The problem with FX and Indices is that most traders are trading on a tiny movements all day long "percentage wise" , a 4 points move in the ES is just around 0.22% and a 20 points move in the Euro = 0.15% , lets face it thats a really small move , its like trading MSFT with 5-8 cents SL ! Thats noise , even if it isnt random thats "unpredictable" , can you imagine how many traders and price engines and algos are competing in this area ?
Not to mention the leverage offered on these markets , plus the hype ... etc its a formula for disaster for most traders , not to forget that the spread and costs effect here is huge cuz its a big portion of the targeted move , ie: If you trade the ES with a 4 points SL your costs is around 0.3/4 = 7.5% , and if you trade the Euro with a 20 pip SL your costs are around = 2/20 = 10% , now if the ES moved 4 points in your favor you are up 3.7 and if it moved 4 points against you you are down 4.3 , lol , and if the Euro moved 20 points in your favor you are up 18 pips and if it moved 20 pips against you you are down 22 pips , i don't see how you are going to make money that way .

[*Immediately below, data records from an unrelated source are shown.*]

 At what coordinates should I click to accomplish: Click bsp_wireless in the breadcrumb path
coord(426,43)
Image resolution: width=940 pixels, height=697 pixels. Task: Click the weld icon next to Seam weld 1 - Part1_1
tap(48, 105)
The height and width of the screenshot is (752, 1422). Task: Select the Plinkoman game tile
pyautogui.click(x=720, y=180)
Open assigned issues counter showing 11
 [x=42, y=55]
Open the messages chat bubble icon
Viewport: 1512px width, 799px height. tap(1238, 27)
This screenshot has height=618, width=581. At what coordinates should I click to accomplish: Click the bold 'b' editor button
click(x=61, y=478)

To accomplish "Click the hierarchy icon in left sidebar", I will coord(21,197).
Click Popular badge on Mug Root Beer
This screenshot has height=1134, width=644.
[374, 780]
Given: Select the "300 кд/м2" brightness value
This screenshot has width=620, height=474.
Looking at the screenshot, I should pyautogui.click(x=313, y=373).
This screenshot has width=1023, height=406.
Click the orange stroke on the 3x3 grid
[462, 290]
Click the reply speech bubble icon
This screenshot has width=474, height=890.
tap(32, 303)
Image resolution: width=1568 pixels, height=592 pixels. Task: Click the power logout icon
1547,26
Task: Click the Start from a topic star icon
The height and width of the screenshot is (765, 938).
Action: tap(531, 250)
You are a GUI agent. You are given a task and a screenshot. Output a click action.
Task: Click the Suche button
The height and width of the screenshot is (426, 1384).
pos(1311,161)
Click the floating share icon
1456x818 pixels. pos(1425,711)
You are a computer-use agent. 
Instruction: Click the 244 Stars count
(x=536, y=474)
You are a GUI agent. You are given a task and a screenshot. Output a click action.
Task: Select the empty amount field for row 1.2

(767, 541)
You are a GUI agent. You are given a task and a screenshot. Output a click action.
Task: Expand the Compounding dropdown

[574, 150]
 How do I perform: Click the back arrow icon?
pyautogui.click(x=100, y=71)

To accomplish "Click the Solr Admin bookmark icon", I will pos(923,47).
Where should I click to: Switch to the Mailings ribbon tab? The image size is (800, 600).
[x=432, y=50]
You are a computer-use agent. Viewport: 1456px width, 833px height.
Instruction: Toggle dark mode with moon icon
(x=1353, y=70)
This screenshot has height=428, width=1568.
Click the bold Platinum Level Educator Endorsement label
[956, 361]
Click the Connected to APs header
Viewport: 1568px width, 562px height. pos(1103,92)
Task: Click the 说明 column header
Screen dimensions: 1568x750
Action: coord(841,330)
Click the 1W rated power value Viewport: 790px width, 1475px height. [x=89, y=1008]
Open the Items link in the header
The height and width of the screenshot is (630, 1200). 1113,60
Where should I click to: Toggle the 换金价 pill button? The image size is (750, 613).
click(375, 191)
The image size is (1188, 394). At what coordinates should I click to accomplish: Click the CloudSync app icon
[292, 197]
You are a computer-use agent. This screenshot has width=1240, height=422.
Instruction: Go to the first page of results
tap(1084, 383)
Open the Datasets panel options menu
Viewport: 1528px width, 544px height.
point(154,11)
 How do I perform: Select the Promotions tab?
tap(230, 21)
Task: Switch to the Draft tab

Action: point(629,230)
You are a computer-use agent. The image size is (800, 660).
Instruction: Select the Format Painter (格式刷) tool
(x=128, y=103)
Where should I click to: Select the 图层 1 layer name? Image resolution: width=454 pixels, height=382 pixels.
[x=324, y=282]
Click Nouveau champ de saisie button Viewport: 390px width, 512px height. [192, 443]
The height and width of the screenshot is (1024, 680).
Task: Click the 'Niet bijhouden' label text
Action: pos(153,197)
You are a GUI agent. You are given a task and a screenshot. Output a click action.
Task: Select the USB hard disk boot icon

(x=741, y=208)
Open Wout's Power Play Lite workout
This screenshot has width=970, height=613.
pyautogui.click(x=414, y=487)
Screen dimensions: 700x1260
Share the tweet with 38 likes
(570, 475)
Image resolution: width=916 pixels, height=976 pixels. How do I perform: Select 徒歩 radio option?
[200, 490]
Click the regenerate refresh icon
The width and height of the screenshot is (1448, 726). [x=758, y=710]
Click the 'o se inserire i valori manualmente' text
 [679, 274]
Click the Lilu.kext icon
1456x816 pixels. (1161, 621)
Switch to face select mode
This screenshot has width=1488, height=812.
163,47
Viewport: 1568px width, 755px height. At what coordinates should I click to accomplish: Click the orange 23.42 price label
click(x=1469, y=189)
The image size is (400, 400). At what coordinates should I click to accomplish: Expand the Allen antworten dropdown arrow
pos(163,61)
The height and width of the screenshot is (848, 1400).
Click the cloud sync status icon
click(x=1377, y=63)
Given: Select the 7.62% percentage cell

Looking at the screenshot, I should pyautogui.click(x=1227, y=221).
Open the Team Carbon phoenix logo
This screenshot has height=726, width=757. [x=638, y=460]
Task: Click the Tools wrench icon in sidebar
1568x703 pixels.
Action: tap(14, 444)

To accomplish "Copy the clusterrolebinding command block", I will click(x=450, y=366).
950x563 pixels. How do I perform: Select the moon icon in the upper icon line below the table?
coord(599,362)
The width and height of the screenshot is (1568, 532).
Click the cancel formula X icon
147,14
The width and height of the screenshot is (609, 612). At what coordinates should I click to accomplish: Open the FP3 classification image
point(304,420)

Excellent post, sounds like someone who has done his homework. Mike Harris in his blog shows how 2 pips of commission and slippage in EOD trading makes forex a 100% negative sum game unless one possesses an extraordinary edge. He also shows that when only1 pip is added for commission and slippage in intraday trading it becomes a 100% negative sum game, unless one possesses some structural edge that is unique.